**Exercises**
(1) Using the text on Starship Technologies' delivery robot, decide whether each statement agrees with it: (a) the robot can carry up to 13 kilogrammes; (b) most people who come across the robot stop to watch it; (c) the company that makes the robot is based in Germany. Answer yes or no for each and quote the words of the text that decide it.
(2) Write the next part of the text on Starship Technologies' delivery robot, picking up after its last sentence.

Starship Technologies test drives its delivery robot
Starship Technologies test drives its delivery robot © Starship Technologies

Amazon, the online retailer, made headlines last year with its trial of flying drone deliveries, but its efforts look puny compared to an earthbound robot that can carry the equivalent of three full shopping bags, or up to 13 kilogrammes.

Stuart Rivett, managing director of Dutch parcel distribution business B2C Europe, says practical limits on the weight of any drone package are a handicap to introducing flying deliveries and dismisses Amazon’s experiments as “a complete PR stunt”.

While drone deliveries are still pie in the sky, about 20,000 people have already seen delivery robots undergoing tests on streets in Estonia, Germany and Greenwich in London.

Sensors on a robot’s casing detect pedestrians and obstacles and instruct it to slow down, stop or change course while operators can talk remotely to people who come across it via a speaker.

Human reactions have been monitored by video cameras on the chassis that give 360 degree coverage. Allan Martinson, chief operating officer of Starship Technologies, which makes the robots, says the most common response has been indifference: “Around 80 per cent of people pay no attention to the robot at all. They just walk past as if it is the most normal thing.”

Analysts predict the global market for robotics will grow to about £83bn by 2025, so autonomous devices on our roads — from driverless cars to delivery bots — may soon become as commonplace as old-fashioned bicycles.

The Estonia-based company was started by former Skype co-founders Janus Friis and Ahti Heinla.

**Data block**

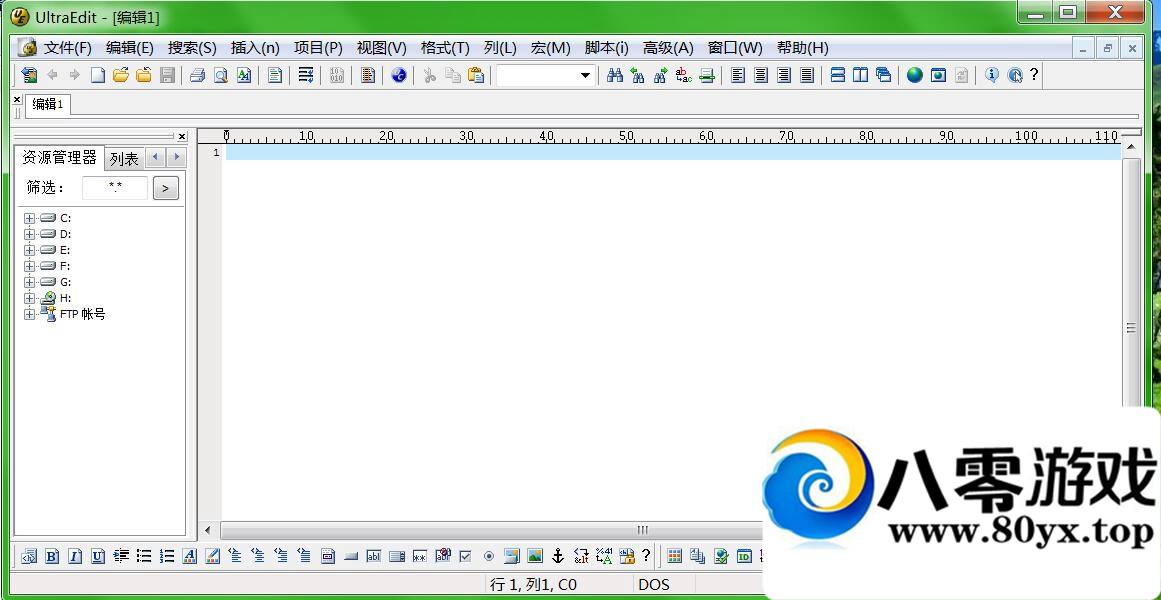This screenshot has height=600, width=1161.
Task: Switch to the 列表 tab
Action: (x=124, y=159)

**Set of answers**
(1)
(a) Yes: "or up to 13 kilogrammes"
(b) No: "Around 80 per cent of people pay no attention to the robot at all."
(c) No: "The Estonia-based company was started by former Skype co-founders Janus Friis and Ahti Heinla."

(2)
They believe the retail industry can replace vans for home deliveries within a small radius of a goods depot. The robot’s battery life of 2-2.5 hours gives it a range of about 3 miles. But the effective radius is determined by the economics of short-range deliveries. In this niche market, Starship says a machine that moves at walking pace can cut out about 30 per cent of vehicle deliveries.

Vans would drop goods in bulk at convenient centres where local orders could be put into robots, slashing costs of drivers, fuel, vans and congestion.

The initial batch of 15 robots cost under $10,000 each, but this should fall with full-scale production. Starship’s research and development bill so far has been €2m, much of it being used to employ software engineers to anticipate the situations the robot will encounter and program suitable instructions.

The target is to reduce the cost of local deliveries to under £1. Conventional deliveries can cost £1-£5 or more.

Mr Martinson says that, compared with flying drones, his electrically powered robots use as much energy as a lightbulb, a lot less than that required to lift a small package into the sky in a drone and keep it aloft.

Then there is the question of safety. “If just a few kilogrammes fall from the sky it will do damage to humans and property. Our robot is like a rolling suitcase, [people] do not consider it to be dangerous.”

The robot is safer to use for returns, Mr Martinson adds. Allowing an untrained person to attach something to a flying drone is fraught with risk as packages could be overweight or unbalanced.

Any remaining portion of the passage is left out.